Return, word for word, every line of the listing from the one containing "Given: Uncheck the 按每日销售额 checkbox" down to the end of the listing, both of those lines included. Omit the pictures.
+ + + + +
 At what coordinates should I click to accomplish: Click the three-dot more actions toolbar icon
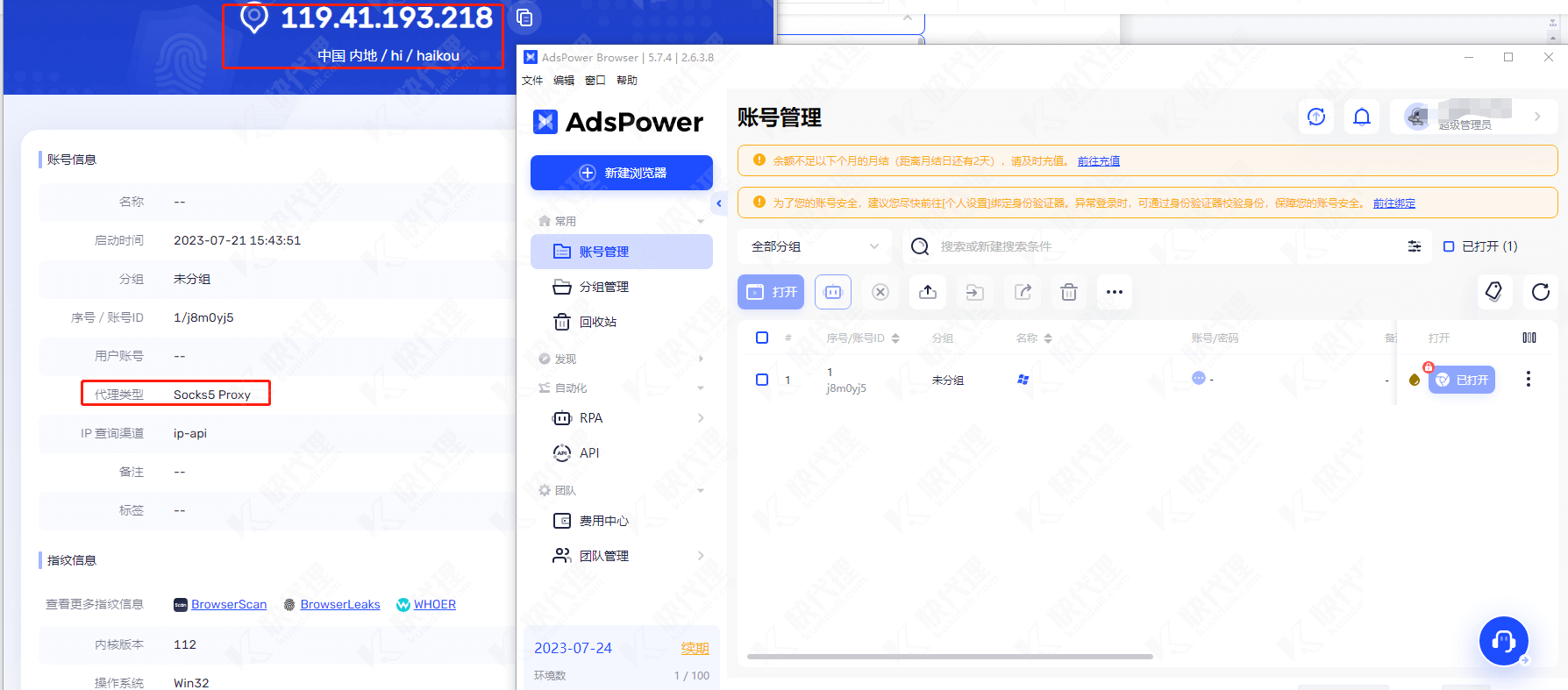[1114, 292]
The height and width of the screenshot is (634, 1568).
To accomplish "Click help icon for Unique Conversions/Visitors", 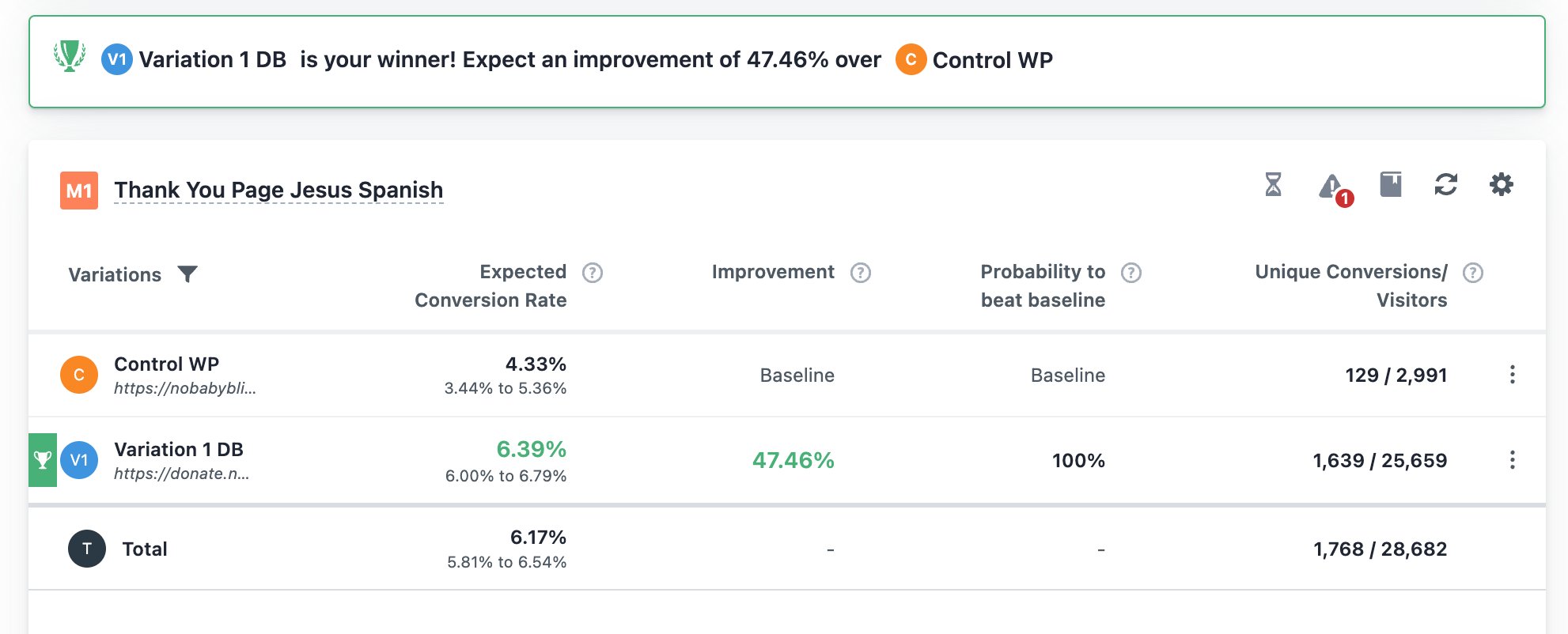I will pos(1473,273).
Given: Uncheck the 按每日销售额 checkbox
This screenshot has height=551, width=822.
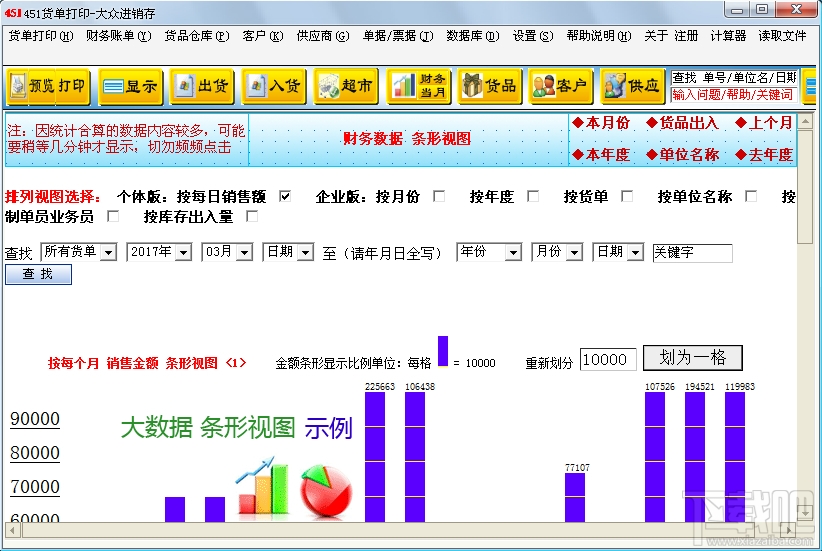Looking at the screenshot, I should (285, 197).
+ + + + +
=== Task output ===
Given: Uncheck the 按每日销售额 checkbox
This screenshot has height=551, width=822.
Looking at the screenshot, I should (285, 197).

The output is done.